**Available data**
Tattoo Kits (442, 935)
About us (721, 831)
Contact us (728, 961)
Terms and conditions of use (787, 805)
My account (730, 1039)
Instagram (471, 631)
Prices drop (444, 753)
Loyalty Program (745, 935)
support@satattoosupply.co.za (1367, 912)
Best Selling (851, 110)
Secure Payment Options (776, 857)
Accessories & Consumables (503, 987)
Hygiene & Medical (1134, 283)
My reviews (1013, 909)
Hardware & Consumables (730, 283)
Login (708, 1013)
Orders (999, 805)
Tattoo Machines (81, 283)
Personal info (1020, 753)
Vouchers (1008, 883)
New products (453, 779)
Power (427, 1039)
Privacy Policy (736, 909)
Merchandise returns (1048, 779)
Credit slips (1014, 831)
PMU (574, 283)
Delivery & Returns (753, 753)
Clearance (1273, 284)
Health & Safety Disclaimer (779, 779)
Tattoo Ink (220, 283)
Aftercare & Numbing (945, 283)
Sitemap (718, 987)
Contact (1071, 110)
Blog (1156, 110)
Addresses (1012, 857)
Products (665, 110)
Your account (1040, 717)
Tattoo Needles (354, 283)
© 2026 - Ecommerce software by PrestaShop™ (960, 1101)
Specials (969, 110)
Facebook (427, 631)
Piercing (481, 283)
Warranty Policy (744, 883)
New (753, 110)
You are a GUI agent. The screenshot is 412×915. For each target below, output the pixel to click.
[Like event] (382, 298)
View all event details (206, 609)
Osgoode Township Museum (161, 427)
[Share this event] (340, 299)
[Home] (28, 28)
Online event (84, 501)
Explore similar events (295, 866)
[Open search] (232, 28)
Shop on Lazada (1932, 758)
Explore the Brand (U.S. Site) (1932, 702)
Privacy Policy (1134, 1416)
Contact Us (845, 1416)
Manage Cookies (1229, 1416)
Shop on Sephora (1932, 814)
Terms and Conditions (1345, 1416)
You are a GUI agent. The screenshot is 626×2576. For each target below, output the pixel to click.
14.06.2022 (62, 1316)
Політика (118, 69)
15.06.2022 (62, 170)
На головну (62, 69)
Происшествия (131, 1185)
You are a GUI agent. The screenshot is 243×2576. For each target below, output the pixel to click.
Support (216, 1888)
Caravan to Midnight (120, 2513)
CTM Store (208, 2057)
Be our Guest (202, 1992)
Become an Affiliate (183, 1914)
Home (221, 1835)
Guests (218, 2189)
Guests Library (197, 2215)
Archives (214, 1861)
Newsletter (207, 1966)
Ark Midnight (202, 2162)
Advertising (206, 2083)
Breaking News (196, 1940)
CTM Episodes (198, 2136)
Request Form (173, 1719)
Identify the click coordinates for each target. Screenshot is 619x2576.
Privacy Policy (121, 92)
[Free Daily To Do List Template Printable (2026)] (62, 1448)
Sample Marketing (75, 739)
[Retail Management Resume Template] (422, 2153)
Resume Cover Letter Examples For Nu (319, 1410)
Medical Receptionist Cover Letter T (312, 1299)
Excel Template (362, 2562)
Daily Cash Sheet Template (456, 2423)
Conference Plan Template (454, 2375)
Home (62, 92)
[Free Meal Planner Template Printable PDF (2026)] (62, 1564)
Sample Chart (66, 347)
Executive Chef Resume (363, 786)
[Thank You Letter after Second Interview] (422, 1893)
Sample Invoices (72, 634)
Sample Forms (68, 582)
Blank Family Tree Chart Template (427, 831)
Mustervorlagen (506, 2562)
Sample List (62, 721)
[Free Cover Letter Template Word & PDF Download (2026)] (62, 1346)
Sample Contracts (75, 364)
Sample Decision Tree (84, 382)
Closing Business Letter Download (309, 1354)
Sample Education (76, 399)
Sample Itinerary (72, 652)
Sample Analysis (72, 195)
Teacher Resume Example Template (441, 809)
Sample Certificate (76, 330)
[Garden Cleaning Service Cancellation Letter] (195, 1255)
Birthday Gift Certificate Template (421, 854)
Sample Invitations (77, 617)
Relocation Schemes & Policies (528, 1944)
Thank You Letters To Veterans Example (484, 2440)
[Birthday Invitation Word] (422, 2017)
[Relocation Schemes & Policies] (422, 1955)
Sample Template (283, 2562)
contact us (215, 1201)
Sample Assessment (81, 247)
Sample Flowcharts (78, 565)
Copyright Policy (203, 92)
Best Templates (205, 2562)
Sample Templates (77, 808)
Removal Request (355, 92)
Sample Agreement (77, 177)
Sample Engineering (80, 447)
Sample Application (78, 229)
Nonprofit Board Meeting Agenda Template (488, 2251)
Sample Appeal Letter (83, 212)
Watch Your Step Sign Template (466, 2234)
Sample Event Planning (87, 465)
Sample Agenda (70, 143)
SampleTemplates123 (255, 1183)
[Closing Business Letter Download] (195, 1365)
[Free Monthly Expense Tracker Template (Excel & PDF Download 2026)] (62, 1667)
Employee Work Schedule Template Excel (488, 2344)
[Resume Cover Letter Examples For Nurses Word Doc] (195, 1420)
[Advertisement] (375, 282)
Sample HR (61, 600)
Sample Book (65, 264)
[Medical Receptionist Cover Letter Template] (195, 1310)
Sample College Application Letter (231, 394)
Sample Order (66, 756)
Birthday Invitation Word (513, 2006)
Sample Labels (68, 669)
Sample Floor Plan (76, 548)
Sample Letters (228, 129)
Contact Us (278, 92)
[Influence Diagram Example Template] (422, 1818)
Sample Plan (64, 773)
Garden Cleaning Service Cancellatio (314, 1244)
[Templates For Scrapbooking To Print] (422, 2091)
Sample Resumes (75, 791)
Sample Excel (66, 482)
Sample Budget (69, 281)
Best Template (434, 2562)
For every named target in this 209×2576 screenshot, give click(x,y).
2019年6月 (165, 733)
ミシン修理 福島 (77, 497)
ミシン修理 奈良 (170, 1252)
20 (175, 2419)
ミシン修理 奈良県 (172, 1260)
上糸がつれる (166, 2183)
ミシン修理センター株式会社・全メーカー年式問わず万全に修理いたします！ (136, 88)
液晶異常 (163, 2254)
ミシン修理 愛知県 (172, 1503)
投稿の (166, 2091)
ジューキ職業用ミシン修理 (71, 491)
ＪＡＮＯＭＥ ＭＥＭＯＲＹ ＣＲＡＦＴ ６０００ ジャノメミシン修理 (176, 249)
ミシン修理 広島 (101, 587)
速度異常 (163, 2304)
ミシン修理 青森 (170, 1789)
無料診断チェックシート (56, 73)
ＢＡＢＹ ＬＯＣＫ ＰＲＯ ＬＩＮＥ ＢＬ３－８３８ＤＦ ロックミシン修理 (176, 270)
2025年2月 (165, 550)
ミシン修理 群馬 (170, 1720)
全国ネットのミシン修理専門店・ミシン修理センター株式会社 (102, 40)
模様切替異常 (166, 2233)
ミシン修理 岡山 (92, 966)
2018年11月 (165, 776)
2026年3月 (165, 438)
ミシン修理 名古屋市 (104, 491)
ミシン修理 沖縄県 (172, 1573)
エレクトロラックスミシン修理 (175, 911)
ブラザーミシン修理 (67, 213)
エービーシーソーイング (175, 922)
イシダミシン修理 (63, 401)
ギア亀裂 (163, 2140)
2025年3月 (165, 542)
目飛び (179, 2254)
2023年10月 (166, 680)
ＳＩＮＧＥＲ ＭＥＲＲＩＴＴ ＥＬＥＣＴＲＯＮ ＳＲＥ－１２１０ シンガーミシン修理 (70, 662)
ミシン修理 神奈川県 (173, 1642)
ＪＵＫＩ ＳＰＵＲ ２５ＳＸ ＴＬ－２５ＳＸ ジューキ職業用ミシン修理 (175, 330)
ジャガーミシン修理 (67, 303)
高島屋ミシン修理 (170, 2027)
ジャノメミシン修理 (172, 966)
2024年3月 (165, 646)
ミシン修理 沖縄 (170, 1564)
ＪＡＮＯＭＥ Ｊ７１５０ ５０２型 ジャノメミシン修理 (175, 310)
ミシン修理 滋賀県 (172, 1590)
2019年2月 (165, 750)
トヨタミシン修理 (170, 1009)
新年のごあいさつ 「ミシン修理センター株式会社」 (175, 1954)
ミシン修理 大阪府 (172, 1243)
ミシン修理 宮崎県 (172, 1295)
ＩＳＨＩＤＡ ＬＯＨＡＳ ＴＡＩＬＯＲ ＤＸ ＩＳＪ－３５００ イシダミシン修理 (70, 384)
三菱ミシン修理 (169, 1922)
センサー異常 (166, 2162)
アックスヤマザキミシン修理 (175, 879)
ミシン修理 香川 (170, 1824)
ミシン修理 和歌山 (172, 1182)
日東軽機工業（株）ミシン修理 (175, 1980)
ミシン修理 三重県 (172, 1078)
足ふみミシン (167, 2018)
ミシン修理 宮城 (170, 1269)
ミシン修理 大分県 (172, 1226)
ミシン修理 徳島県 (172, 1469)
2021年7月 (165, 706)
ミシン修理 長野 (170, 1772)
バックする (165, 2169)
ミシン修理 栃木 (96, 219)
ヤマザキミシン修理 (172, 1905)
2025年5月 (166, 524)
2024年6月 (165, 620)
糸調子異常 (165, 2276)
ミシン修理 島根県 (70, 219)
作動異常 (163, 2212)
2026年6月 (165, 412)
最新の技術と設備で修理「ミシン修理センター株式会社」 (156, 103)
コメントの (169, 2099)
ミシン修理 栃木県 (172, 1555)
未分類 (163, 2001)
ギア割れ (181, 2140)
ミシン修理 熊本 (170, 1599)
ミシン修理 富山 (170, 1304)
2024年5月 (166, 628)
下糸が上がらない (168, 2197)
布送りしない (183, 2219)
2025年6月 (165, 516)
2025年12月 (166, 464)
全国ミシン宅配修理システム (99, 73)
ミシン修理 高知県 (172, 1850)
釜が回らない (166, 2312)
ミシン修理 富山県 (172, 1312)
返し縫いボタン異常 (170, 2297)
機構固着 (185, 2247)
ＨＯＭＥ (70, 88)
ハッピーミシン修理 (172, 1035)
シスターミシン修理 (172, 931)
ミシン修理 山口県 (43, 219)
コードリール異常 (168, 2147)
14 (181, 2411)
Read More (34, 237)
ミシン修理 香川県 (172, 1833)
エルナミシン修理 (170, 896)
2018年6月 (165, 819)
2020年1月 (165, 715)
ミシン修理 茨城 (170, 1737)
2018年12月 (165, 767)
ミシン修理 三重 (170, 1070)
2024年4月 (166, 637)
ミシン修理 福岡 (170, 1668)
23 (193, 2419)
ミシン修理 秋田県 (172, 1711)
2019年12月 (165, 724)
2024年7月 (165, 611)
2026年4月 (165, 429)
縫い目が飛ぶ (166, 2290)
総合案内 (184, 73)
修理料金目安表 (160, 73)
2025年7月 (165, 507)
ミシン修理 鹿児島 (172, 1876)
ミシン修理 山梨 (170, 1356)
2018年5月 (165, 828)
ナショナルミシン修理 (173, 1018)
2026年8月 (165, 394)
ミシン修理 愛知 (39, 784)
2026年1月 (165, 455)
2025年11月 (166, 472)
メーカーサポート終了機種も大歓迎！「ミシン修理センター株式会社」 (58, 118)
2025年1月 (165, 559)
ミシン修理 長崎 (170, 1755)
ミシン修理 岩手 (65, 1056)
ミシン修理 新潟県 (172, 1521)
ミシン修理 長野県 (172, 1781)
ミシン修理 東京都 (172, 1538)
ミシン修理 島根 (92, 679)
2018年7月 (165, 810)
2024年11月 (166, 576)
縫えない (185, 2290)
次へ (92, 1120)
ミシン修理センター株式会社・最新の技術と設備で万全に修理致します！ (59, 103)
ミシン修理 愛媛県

**What you will do**
When you reach the line with "Privacy Policy (121, 92)" in the records above, start writing out lines exactly, and stop once the line with "Blank Family Tree Chart Template (427, 831)" has been written; include nothing else.

**Written response**
Privacy Policy (121, 92)
[Free Daily To Do List Template Printable (2026)] (62, 1448)
Sample Marketing (75, 739)
[Retail Management Resume Template] (422, 2153)
Resume Cover Letter Examples For Nu (319, 1410)
Medical Receptionist Cover Letter T (312, 1299)
Excel Template (362, 2562)
Daily Cash Sheet Template (456, 2423)
Conference Plan Template (454, 2375)
Home (62, 92)
[Free Meal Planner Template Printable PDF (2026)] (62, 1564)
Sample Chart (66, 347)
Executive Chef Resume (363, 786)
[Thank You Letter after Second Interview] (422, 1893)
Sample Invoices (72, 634)
Sample Forms (68, 582)
Blank Family Tree Chart Template (427, 831)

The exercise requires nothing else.